Dicho esto, creo que son una vergüenza las ganancias de algunas industrias culturales que durante años han tenido la hegemonía de sus respectivos mercados, como las major discográficas y cinematográficas estadounidenses. Considero positivamente y justas alternativas como Spotify o Netflix a través de los cuales se puede acceder a contenidos culturales de cualidad con precios asequibles.

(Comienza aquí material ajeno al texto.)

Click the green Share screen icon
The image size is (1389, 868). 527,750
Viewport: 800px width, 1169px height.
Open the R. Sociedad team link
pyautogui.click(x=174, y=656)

El intento de la Ley Sinde de proteger una industria obsoleta denota el miedo al cambio, a la innovación, a una sostenibilidad  cultural real y a la pluralidad y revela la debilidad del país de resistirse a presiones comerciales y políticas exteriores. Me parece además inadmisible que un órgano administrativo cual es la nueva Comisión de Propiedad Intelectual tenga tanto poder. Dicho esto, en mi opinión en la practica esta nueva ley no tendrá ningún valor y aplicación por lo complejo que son las practicas de cierre o bloqueo, por la rapidez con la que se pueden reabrir paginas cambiando de servidor/nombre/IP, por la notoria lentitud de la burocracia comparada con la vitalidad de la Red. Así que, como dicen los de hacktivistas.com, es una ley que nace muerta.